I am trying to query a dataframe for it's values. My data consists of 6 columns G-p1,G-p2,G-c, H-p1,H-p2, H-c. The values for all the columns are either 'left' or 'right' as they stand for whether a parent/child has left or right handed genotype or handedness. I want to query the values where the handedness of the parents and child are left. I've tried:
test1 = pd.DataFrame(data)
test1 = test1.query({
'H-p1': 'left',
'H-p2': 'left',
'H-c': 'left'})
train_data = test1
predict_data = test1
model.fit(test1)
predict_data = predict_data.copy()
predict_data.drop('H-p1', axis=1, inplace=True)
predict_data.drop('H-p2', axis=1, inplace=True)
predict_data.drop('H-c', axis=1, inplace=True)

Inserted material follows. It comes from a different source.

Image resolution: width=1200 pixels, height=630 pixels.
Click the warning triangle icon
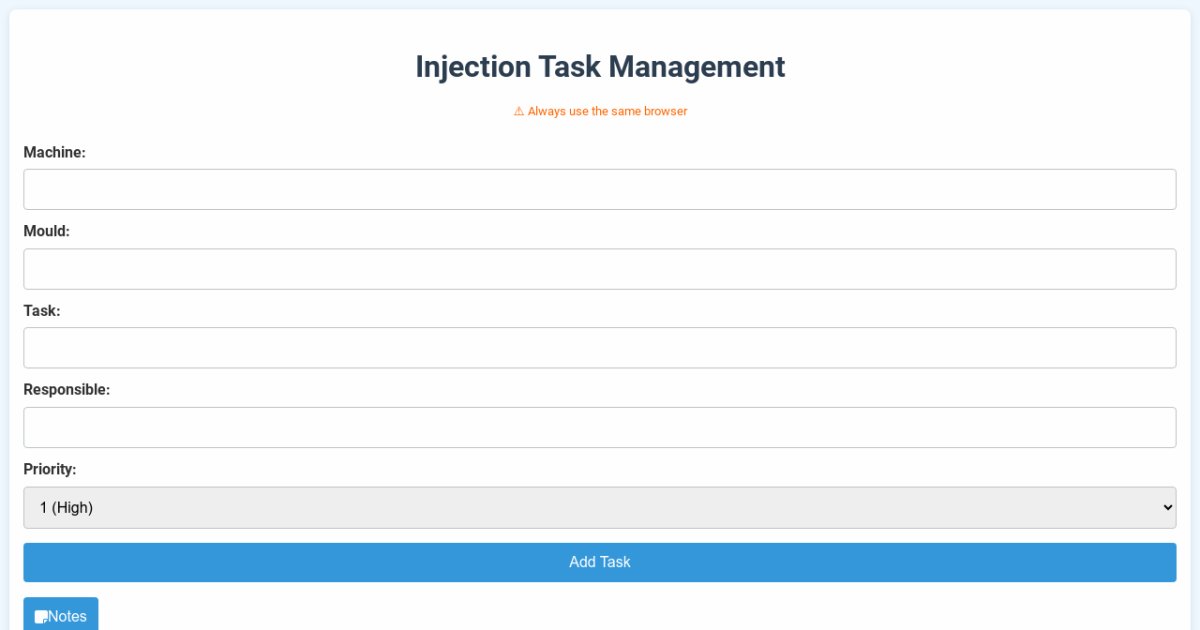tap(519, 112)
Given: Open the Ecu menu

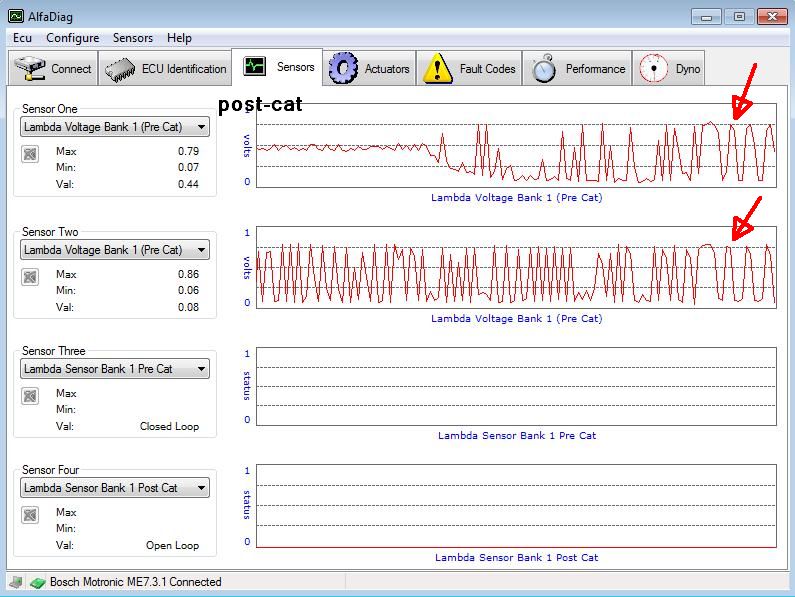Looking at the screenshot, I should tap(22, 38).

pred = model.predict_probability(predict_data)
print(pred.to_string())
But I get this error:
ValueError: expr must be a string to be evaluated, <class 'dict'> given
Any suggestions? Thank you!
query
method receives a string exprpession similar to what you would use to loc filter.
Try this:
test1 = test1.query("`H-p1` == 'left' and `H-p2` == 'left' and `H-c` == 'left'")
train_data = test1
backticks ``
are used to specify column names.